__Try it__: In the records below, find the line with "Task: Click the 161903.JPG-3.0", then copy each line exactly until you have copied the line with "Task: Open the". Leave any picture out.

__Extracted data__:
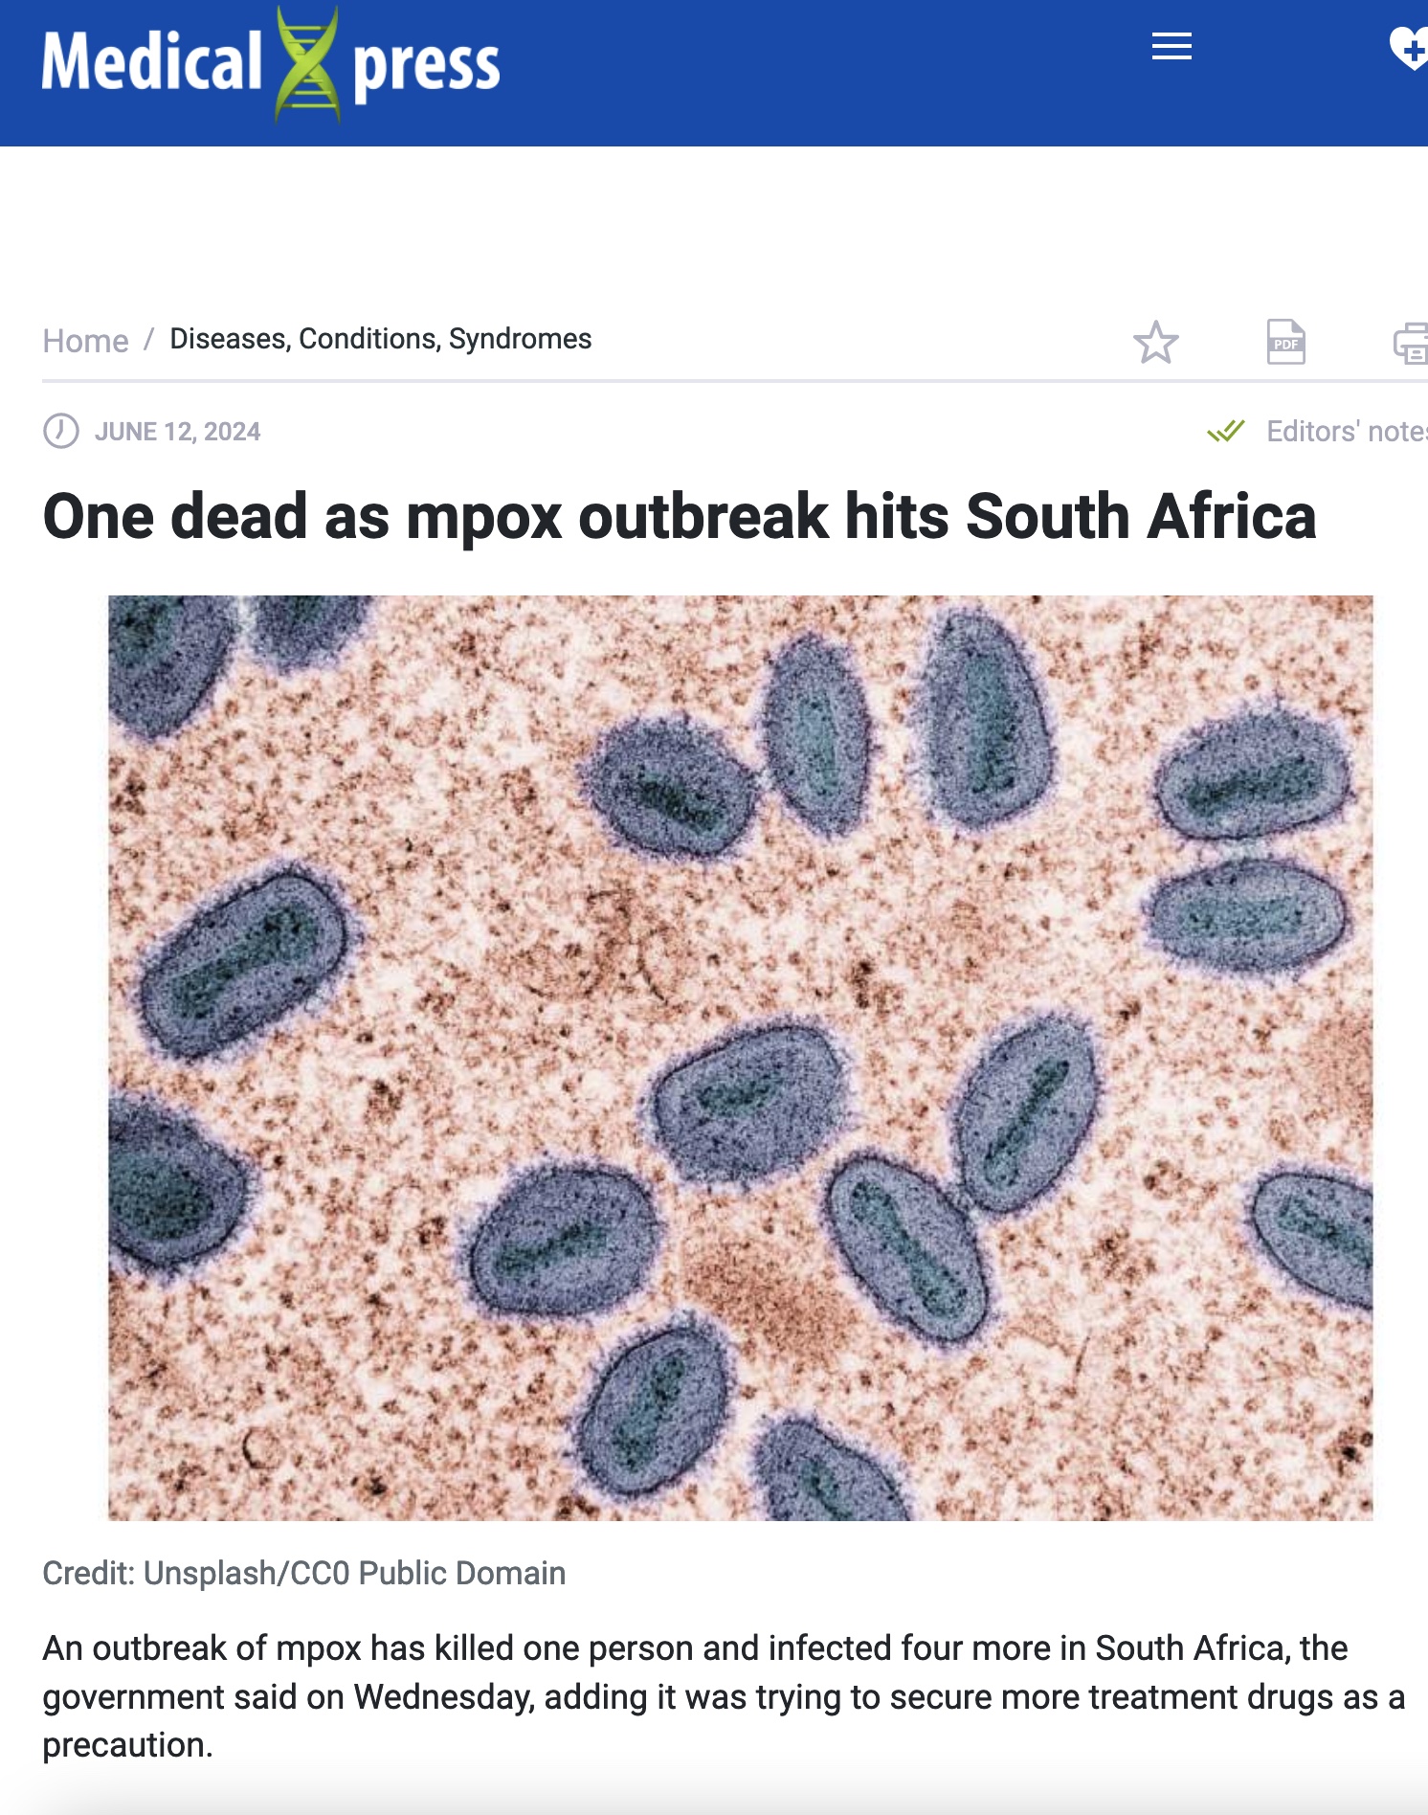Go to Home via the breadcrumb
This screenshot has width=1428, height=1815.
(x=85, y=341)
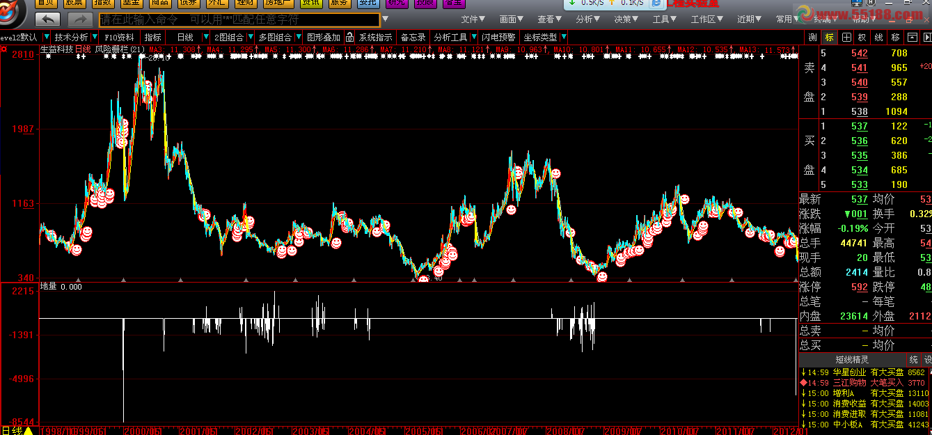The width and height of the screenshot is (932, 435).
Task: Click the forward arrow navigation button
Action: point(81,19)
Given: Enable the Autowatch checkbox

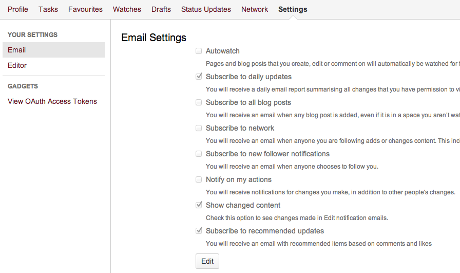Looking at the screenshot, I should pyautogui.click(x=199, y=51).

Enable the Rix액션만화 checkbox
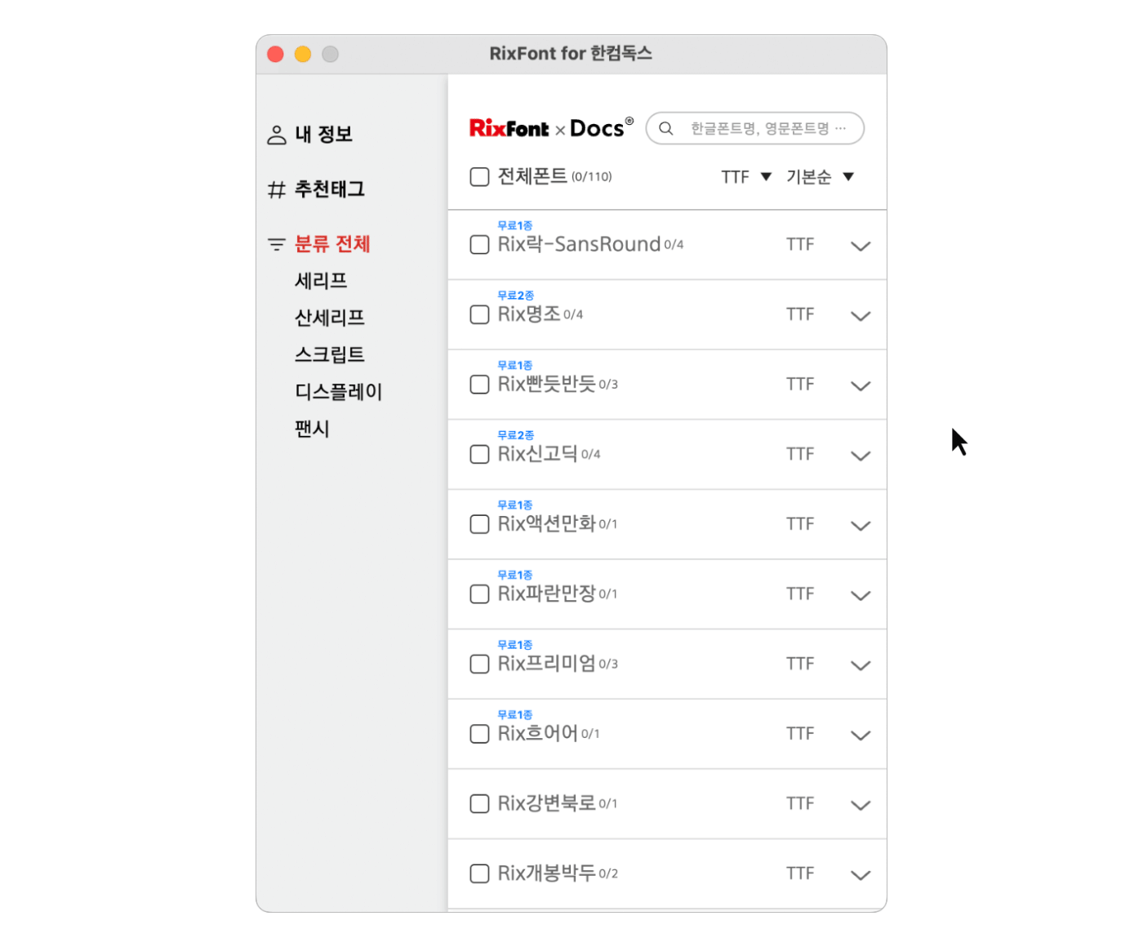click(480, 524)
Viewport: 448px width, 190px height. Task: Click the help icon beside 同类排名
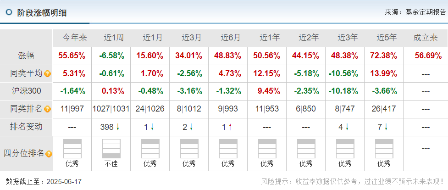[x=48, y=109]
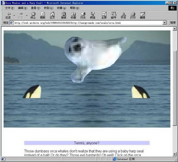
Task: Click the vertical scrollbar down arrow
Action: 174,154
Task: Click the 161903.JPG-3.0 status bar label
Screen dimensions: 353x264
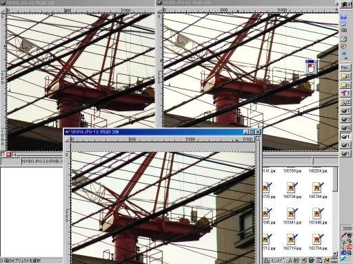Action: click(42, 162)
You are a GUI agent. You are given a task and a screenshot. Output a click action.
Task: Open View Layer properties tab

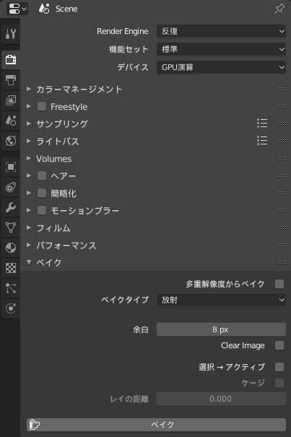point(11,100)
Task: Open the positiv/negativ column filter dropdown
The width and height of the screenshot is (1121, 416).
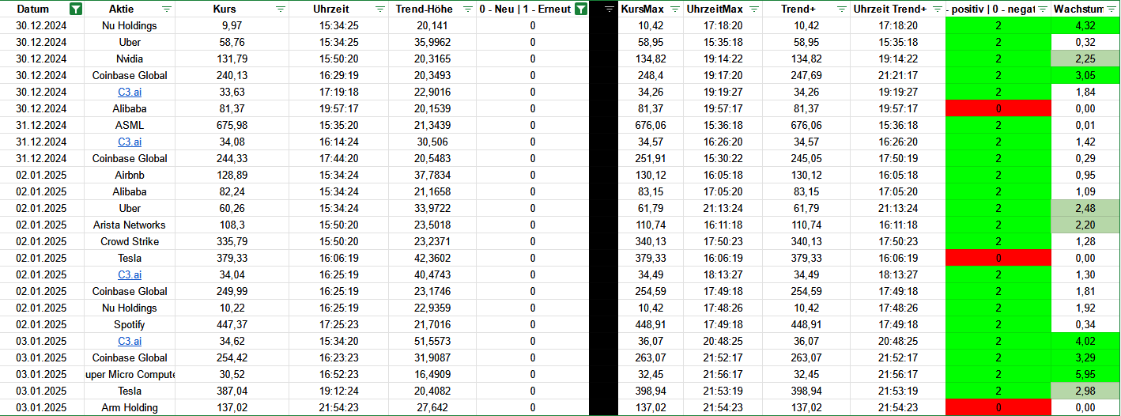Action: click(x=1043, y=9)
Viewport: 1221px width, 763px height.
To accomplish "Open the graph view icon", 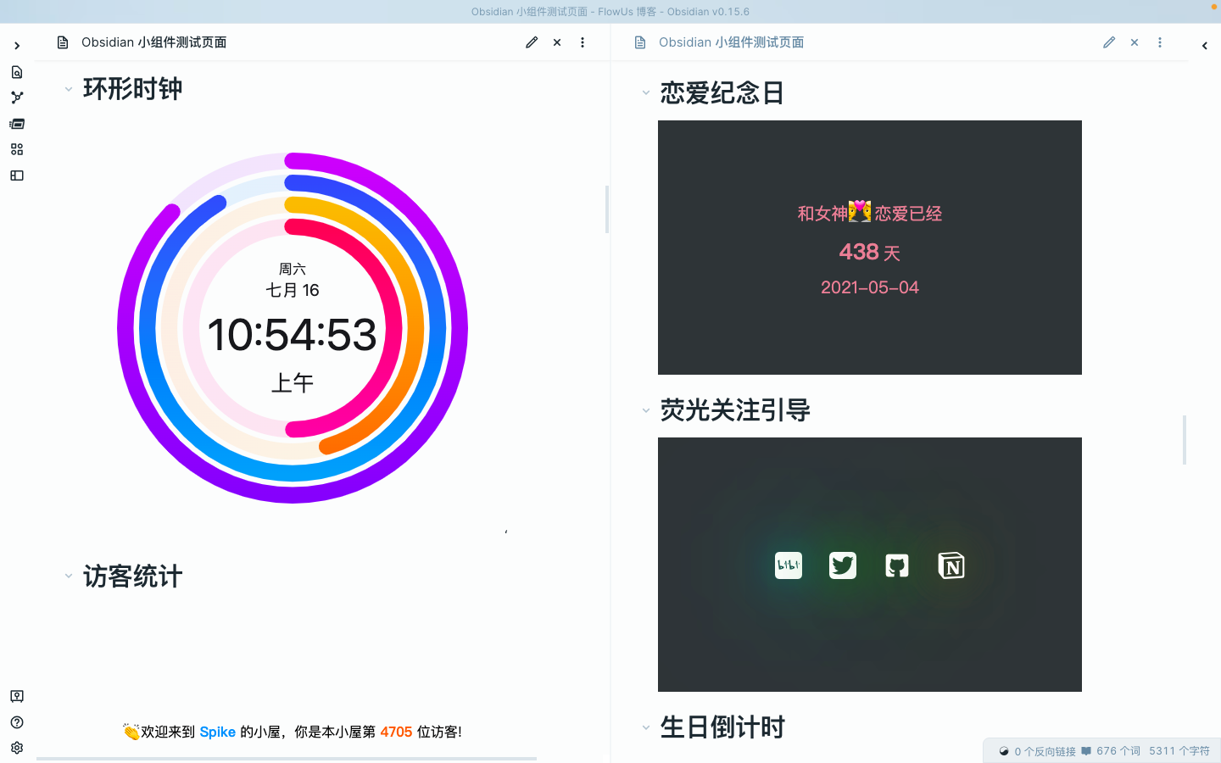I will pos(17,97).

__Answer box__:
Task: Click the 161903.JPG-3.0 status bar label
Screen dimensions: 353x264
Action: click(42, 162)
You are a GUI agent. You are given a task and a screenshot. Output a click action.
Task: Open View Layer properties tab

point(11,100)
Task: Open the positiv/negativ column filter dropdown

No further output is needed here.